▶ [Activity]
Please print every line of the listing, unchanged.

(The input Opens)

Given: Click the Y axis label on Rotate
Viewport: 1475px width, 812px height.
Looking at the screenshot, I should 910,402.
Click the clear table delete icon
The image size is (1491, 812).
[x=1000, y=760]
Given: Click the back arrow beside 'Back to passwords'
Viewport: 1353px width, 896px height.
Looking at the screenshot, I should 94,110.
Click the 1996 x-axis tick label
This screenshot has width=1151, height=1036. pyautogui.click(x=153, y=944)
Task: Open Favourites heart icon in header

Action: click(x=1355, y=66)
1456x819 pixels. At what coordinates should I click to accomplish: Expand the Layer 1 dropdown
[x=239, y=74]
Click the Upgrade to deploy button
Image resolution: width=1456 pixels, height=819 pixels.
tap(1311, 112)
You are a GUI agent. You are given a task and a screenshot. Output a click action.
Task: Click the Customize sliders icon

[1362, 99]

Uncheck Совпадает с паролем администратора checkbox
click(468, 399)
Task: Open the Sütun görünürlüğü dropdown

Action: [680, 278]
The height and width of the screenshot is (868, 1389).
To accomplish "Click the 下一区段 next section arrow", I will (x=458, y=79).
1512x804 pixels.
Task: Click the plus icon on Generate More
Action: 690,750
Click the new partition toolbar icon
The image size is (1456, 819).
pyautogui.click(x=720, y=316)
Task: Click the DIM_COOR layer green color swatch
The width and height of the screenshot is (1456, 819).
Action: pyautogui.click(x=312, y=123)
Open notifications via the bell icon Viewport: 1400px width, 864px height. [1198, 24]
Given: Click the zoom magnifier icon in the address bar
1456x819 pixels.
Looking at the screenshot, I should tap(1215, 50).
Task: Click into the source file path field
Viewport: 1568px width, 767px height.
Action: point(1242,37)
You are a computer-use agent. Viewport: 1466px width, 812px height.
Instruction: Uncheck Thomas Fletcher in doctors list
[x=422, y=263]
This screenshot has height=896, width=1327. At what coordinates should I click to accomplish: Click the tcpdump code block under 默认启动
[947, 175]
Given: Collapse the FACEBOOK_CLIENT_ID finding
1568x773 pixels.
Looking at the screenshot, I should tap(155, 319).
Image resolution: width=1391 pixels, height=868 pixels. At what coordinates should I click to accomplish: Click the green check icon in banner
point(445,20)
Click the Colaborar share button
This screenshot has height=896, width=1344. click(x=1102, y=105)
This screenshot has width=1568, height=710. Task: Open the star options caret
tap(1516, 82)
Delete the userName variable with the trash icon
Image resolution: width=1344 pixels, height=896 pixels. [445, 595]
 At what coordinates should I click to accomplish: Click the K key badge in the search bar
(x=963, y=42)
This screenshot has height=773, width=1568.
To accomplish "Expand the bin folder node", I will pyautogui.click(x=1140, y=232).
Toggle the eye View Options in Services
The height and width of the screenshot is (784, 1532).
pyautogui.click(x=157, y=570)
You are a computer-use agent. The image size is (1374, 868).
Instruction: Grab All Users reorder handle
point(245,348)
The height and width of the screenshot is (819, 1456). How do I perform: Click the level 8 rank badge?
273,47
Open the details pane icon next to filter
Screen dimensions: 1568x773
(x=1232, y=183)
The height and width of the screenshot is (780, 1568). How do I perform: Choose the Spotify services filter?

(The input Closes)

▶ [Response for this exercise]
Given: Click the Y axis label on Rotate
Viewport: 1475px width, 812px height.
Looking at the screenshot, I should 910,402.
Click the clear table delete icon
The image size is (1491, 812).
[x=1000, y=760]
Given: Click the back arrow beside 'Back to passwords'
Viewport: 1353px width, 896px height.
Looking at the screenshot, I should 94,110.
Click the 1996 x-axis tick label
This screenshot has width=1151, height=1036. pyautogui.click(x=153, y=944)
Task: Open Favourites heart icon in header

Action: click(x=1355, y=66)
1456x819 pixels. At what coordinates should I click to accomplish: Expand the Layer 1 dropdown
[x=239, y=74]
Click the Upgrade to deploy button
Image resolution: width=1456 pixels, height=819 pixels.
tap(1311, 112)
You are a GUI agent. You are given a task and a screenshot. Output a click action.
Task: Click the Customize sliders icon

[1362, 99]

Uncheck Совпадает с паролем администратора checkbox
click(468, 399)
Task: Open the Sütun görünürlüğü dropdown

Action: [680, 278]
The height and width of the screenshot is (868, 1389).
To accomplish "Click the 下一区段 next section arrow", I will (x=458, y=79).
1512x804 pixels.
Task: Click the plus icon on Generate More
Action: 690,750
Click the new partition toolbar icon
The image size is (1456, 819).
pyautogui.click(x=720, y=316)
Task: Click the DIM_COOR layer green color swatch
The width and height of the screenshot is (1456, 819).
Action: pyautogui.click(x=312, y=123)
Open notifications via the bell icon Viewport: 1400px width, 864px height. [1198, 24]
Given: Click the zoom magnifier icon in the address bar
1456x819 pixels.
Looking at the screenshot, I should tap(1215, 50).
Task: Click into the source file path field
Viewport: 1568px width, 767px height.
Action: point(1242,37)
You are a computer-use agent. Viewport: 1466px width, 812px height.
Instruction: Uncheck Thomas Fletcher in doctors list
[x=422, y=263]
This screenshot has height=896, width=1327. At what coordinates should I click to accomplish: Click the tcpdump code block under 默认启动
[947, 175]
Given: Collapse the FACEBOOK_CLIENT_ID finding
1568x773 pixels.
Looking at the screenshot, I should tap(155, 319).
Image resolution: width=1391 pixels, height=868 pixels. At what coordinates should I click to accomplish: Click the green check icon in banner
point(445,20)
Click the Colaborar share button
This screenshot has height=896, width=1344. click(x=1102, y=105)
This screenshot has width=1568, height=710. Task: Open the star options caret
tap(1516, 82)
Delete the userName variable with the trash icon
Image resolution: width=1344 pixels, height=896 pixels. [445, 595]
 At what coordinates should I click to accomplish: Click the K key badge in the search bar
(x=963, y=42)
This screenshot has height=773, width=1568.
To accomplish "Expand the bin folder node", I will pyautogui.click(x=1140, y=232).
Toggle the eye View Options in Services
The height and width of the screenshot is (784, 1532).
pyautogui.click(x=157, y=570)
You are a computer-use agent. The image size is (1374, 868).
Instruction: Grab All Users reorder handle
point(245,348)
The height and width of the screenshot is (819, 1456). How do I perform: Click the level 8 rank badge?
273,47
Open the details pane icon next to filter
Screen dimensions: 1568x773
(x=1232, y=183)
The height and width of the screenshot is (780, 1568). How do I perform: Choose the Spotify services filter?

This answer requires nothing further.